(Collected data entries)
━━━━━━━━

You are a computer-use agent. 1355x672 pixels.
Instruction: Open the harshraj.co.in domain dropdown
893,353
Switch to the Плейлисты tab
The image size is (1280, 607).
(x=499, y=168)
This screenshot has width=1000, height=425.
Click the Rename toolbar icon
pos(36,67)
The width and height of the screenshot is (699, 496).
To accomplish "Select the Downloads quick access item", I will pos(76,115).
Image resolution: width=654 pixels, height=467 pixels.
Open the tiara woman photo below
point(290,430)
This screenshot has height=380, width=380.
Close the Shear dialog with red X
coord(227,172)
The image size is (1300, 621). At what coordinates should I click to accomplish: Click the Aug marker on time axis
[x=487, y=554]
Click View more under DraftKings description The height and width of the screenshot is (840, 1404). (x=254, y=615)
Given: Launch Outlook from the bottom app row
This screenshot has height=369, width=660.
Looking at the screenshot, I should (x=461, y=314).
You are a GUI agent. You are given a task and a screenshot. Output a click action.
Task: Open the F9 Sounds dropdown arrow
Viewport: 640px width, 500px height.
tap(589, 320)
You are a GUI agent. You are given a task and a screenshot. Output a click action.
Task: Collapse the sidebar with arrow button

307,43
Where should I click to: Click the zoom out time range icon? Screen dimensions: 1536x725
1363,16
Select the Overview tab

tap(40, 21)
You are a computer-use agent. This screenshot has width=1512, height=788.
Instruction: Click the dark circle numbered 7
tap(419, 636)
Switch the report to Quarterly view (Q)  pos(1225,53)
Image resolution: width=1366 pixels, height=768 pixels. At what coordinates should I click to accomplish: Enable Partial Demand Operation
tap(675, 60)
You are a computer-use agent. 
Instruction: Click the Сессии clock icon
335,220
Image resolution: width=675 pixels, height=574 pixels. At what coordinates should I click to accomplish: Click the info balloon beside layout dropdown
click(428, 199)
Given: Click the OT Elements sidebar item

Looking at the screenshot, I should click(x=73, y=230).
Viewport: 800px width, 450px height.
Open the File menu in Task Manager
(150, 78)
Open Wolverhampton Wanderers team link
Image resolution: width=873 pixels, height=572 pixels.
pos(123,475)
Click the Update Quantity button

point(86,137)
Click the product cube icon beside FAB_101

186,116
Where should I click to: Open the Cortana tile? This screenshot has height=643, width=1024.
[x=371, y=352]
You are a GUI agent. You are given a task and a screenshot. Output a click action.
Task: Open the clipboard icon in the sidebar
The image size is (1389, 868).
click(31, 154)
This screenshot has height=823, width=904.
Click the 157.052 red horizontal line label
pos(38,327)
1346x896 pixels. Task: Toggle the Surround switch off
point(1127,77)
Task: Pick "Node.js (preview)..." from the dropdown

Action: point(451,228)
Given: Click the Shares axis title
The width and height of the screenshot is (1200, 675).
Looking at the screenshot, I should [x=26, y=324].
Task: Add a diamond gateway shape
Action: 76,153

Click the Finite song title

━━━━━━━━

Work to be completed. Report each line of the entries where the word "title" occurs.

Output.
Given: Click the Shares axis title
Click the Finite song title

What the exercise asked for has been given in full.